Metrics

Architecture
- LiveView
Technical
Model Quality
Usage
Visualization

Architecture

Real-time metrics are captured during execution of all services in the ModelOps environment. These types of metrics are captured:

technical - metrics on resource consumption and response times. These metrics are used to determine if a deployed environment has the resources required to achieve its service level agreements (SLAs) defined by the business.
model quality - qualitative measurement of how the model(s) in a scoring pipeline are performing. These metrics are used to improve the effectiveness of a deployed scoring flow and its associated models.
usage - utilization information for deployed pipelines.

Metrics are reported by the ModelOps components as they execute. They are collected by a Metrics Store provided by Prometheus that is installed in the ModelOps cloud infrastructure.

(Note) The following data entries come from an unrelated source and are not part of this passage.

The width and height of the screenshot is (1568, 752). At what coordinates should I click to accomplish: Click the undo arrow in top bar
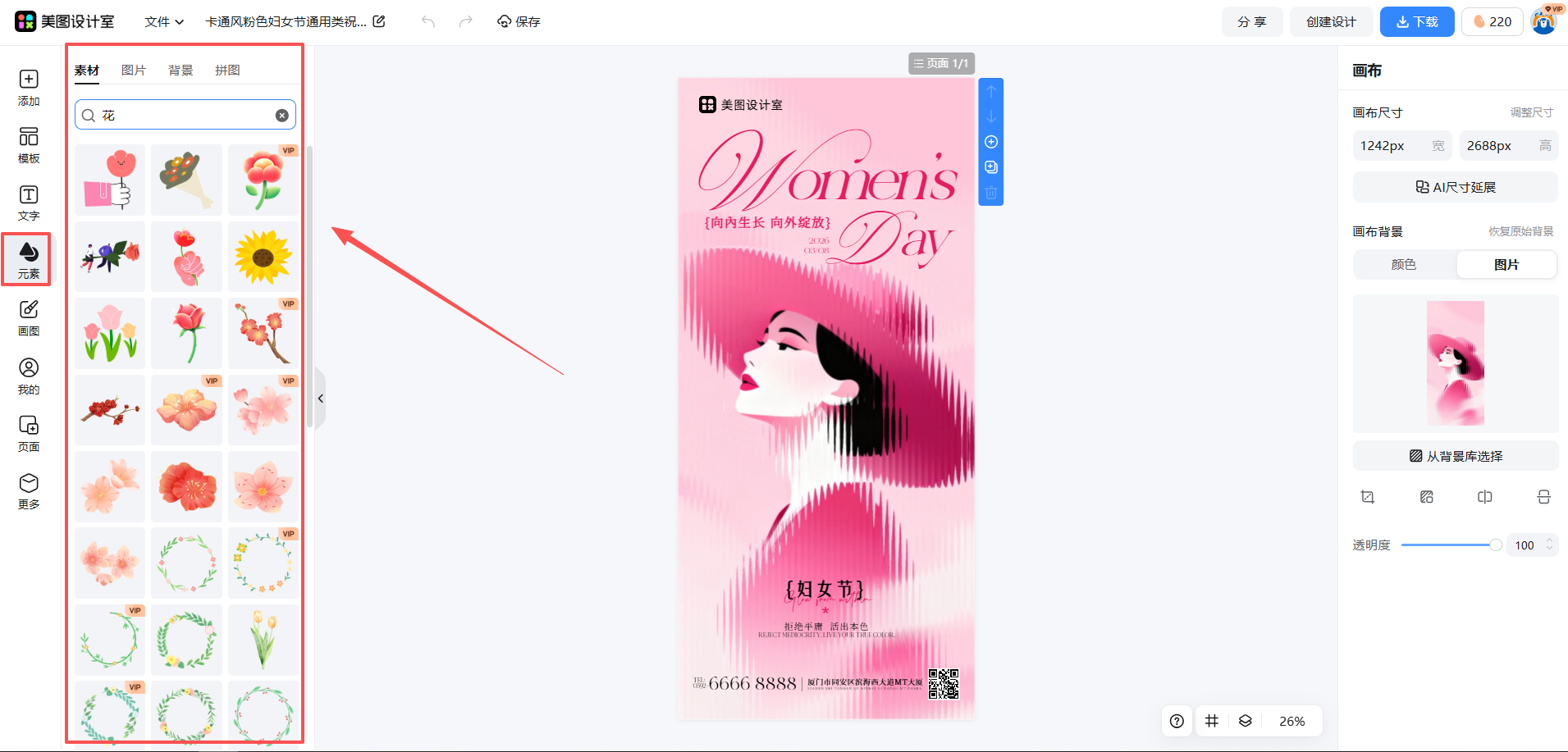tap(428, 21)
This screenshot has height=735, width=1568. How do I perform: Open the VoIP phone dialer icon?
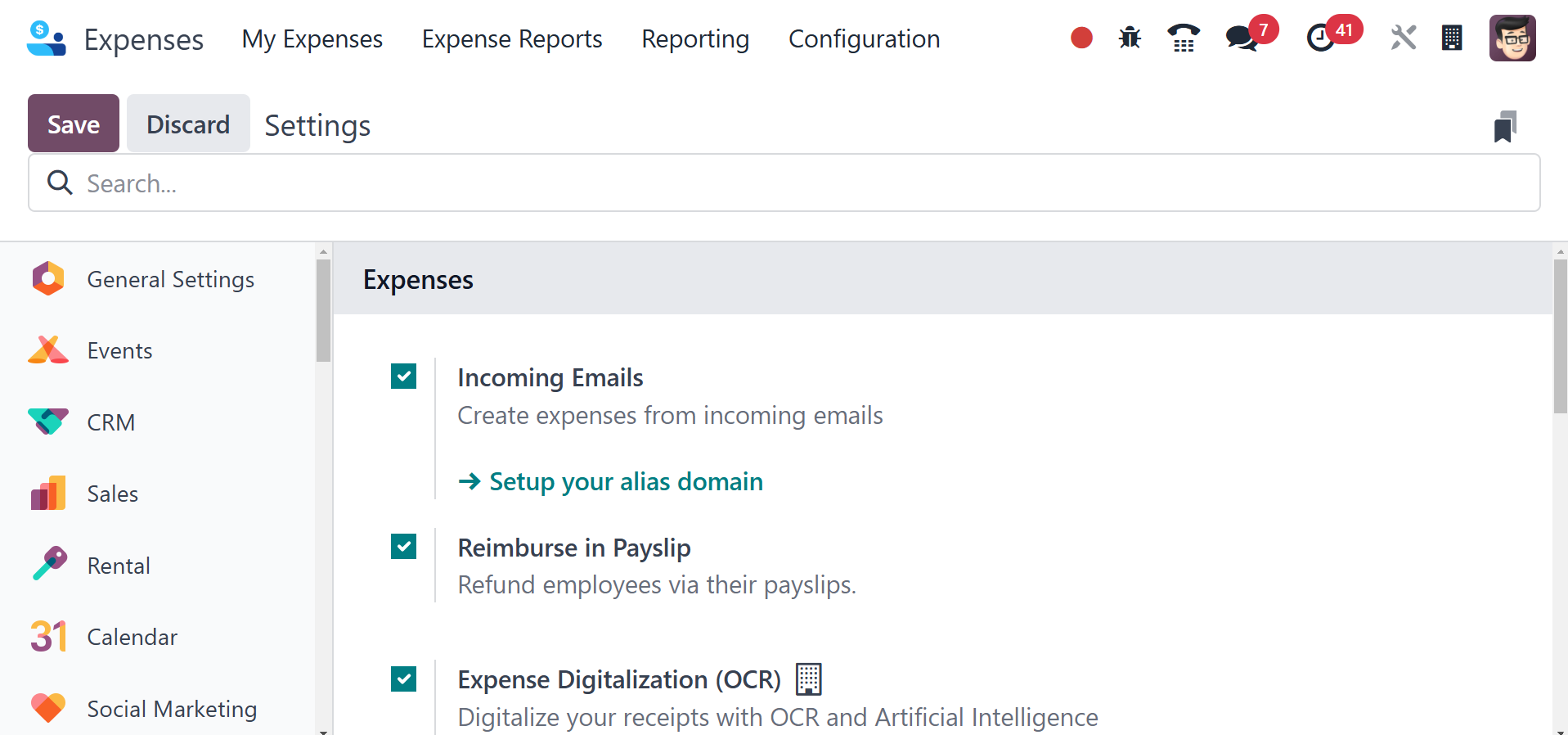tap(1183, 38)
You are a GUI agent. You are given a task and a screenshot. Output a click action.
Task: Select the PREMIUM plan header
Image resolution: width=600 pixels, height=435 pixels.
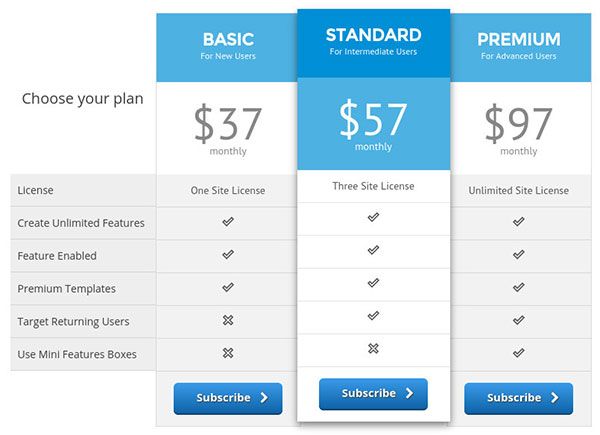pos(518,46)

LiveView monitors the Metrics Store in real-time and aggregates the raw metric values to provide support for a rich visualization of a subset of the metrics on the ModelOps UI.

Architecture

LiveView

LiveView provides continuous query access to metric data captured by the Metrics Store to support real-time visualization directly in the ModelOps UI.

The metrics loaded from the Metrics Store into LiveView are controlled by a white-list file containing regular expressions; one per line in the file. All metric names matching the white-list regular expressions are loaded. The white-list file is shipped in the LiveView application archive.

The metrics data is stored in these LiveView tables:

Metrics - stores metric values
MetricsMetadata - stores metric meta-data

The Metrics table has these fields:

Field	Type	Description
EventTime	timestamp	Timestamp of value
Name	string	Metric name (see Data Model)
container	string	scoring pipeline name label
instance	string	scoring pipeline instance label
namespace	string	scoring pipeline namespace label
pod	string	scoring flow pod name label
endpoint	string	IP addresses of the pod
OtherLabels	string	A JSON string that contains Metric labels that do not match a column. (see Data Model)
Value	double	Metric value

The MetricsMetadata table has these fields:

Field	Type	Description
Name	string	Metric name
Type	string	Metric type, one of counter, gauge, histogram, or summary (see Metric Types)
Description	string	Metric description
Units	string	Metric unit (see Base Units)

A size limit for the Metrics table is automatically maintained using these LiveView alerts:

Time window metrics trimming - removes all metrics older than a configurable time (defaults to 5 minutes).
Memory limit metrics trimming - fail safe to ensure that metric table does not exceed a configurable maximum size even with time window trimming (defaults to 50 megabytes).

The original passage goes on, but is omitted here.